戸田市ではこの度、公衆無線 LAN の業界団体である無線 LAN ビジネス推進連絡会から、自治体では初めて提供事業者として認定され、昨年12月25日、会長から市長に認定証が授与されました。
公共施設に設置している無線LANからつながる、戸田市が提供する新しい「安心」の形。今後も市民の皆様の安心・安全のために取り組みを進めていきます。
(政策秘書室 生出 豊)
(4)戸田ゼミの取り組み
第7回(1月18日)の報告
前回の戸田ゼミでは、戸田市のおしゃれづくりのために必要なプロモーション手法等を、牧瀬先生(政策形成アドバイザー)からご講義いただきました。

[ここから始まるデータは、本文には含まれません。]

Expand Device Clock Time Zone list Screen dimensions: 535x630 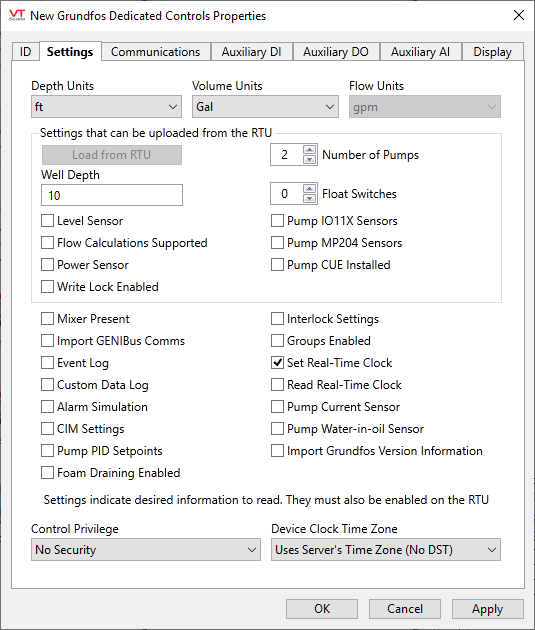point(386,550)
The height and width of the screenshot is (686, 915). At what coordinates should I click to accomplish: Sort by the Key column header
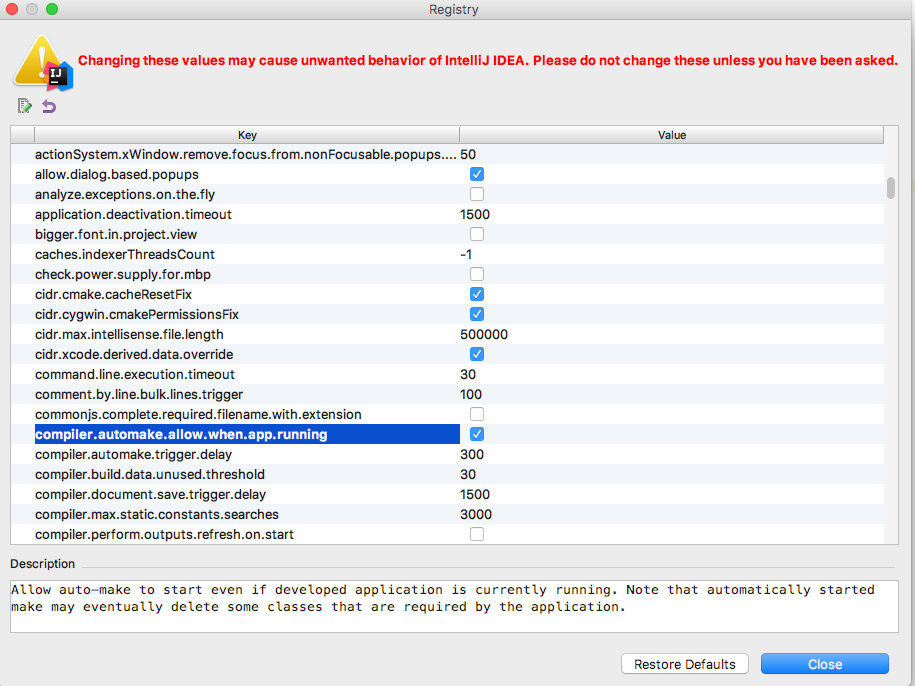tap(247, 135)
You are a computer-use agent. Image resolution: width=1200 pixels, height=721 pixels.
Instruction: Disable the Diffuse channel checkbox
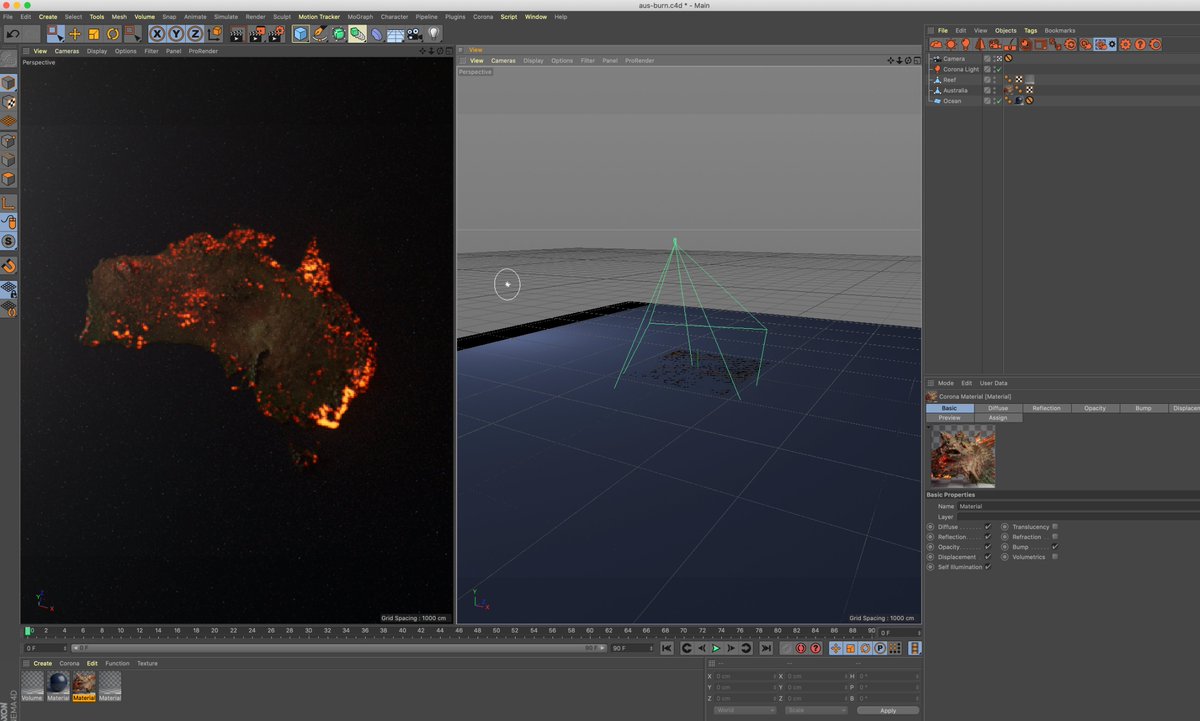coord(988,527)
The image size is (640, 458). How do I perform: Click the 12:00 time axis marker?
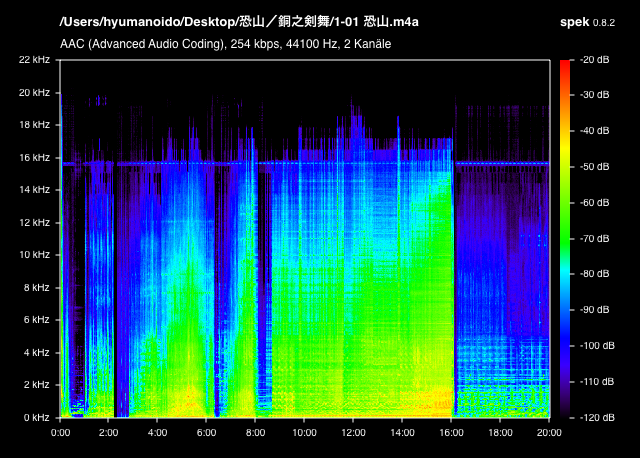(x=353, y=432)
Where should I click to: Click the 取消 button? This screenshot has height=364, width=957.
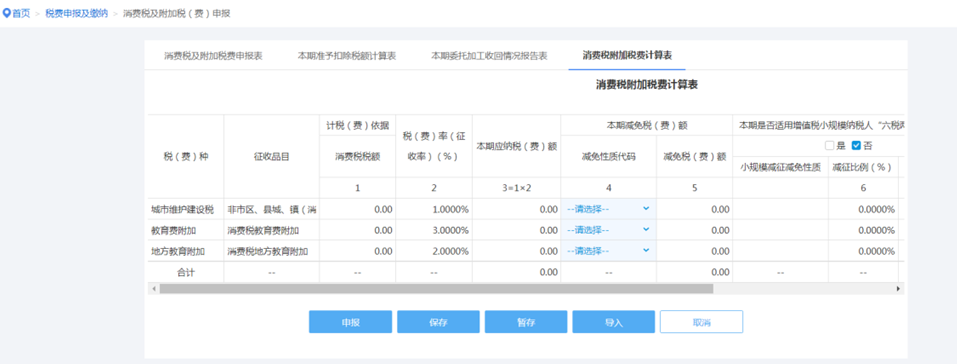[701, 322]
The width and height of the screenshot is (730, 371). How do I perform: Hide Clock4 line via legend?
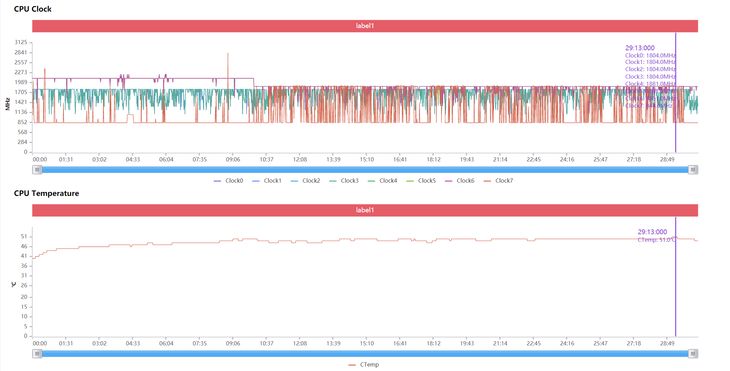click(x=383, y=181)
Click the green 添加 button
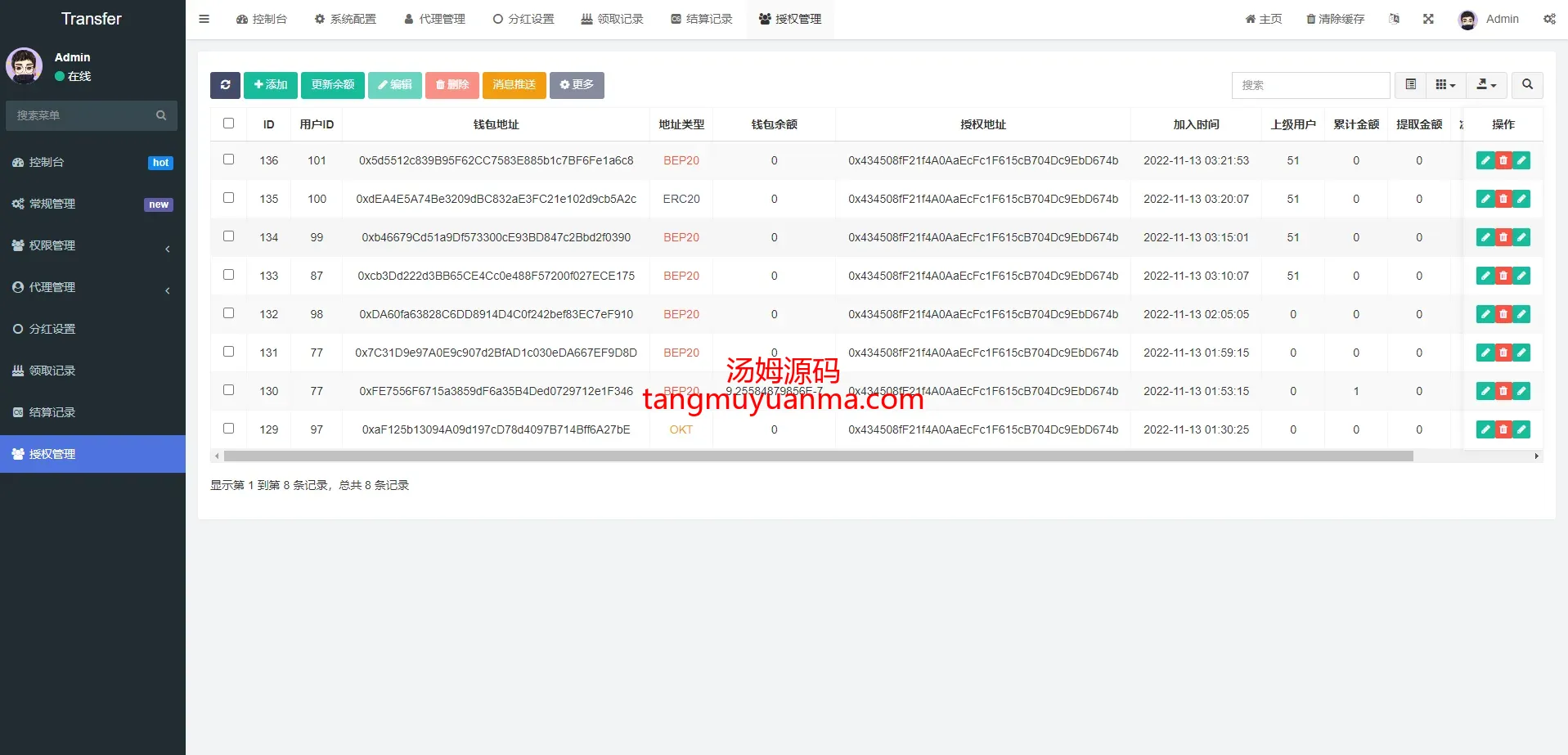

先生によると、シティプロモーション(以下、CP)とは「都市・地域の売り込み」なのですが、このCPを成功させるためには【売り出す商品】と【それを売り出すターゲット】の2つをうまくマッチングさせる必要があるとのこと。どんなに魅力的な商品でも、売り出すターゲットを間違うと成功には結びつかないのだといいます。講義の最後には先生から、「戸田市は【何を】【誰に】売り出していけばよいでしょうか」という質問が出され、ゼミ参加者で熱く議論を交わしました。
今回私が感じたことは、売り出す主力商品は他の自治体と「差別化」を図れるものがよい、ということです。例えば【東京に近い市】であることを売り出しても、そんな市は他にもたくさんあります。そうした意味では議論の中で出た、都市に近い自然豊かな【彩湖・道満グリーンパーク】は戸田市ならではの商品であり、若者や子どものいる家庭をターゲットに売り出してみるという案はとても面白いのではないかと感じました。
第8回(2月20日)の案内
今年度最後の戸田ゼミでは、株式会社読売広告社の「まちひとみらい研究センター」が実施している先進的な取組や他自治体とのプロモーション事例について講演をいただくことで、戸田市の地域資源である水辺の空間をシティセールスの観点から活用する手法を学びます。ぜひご参加ください。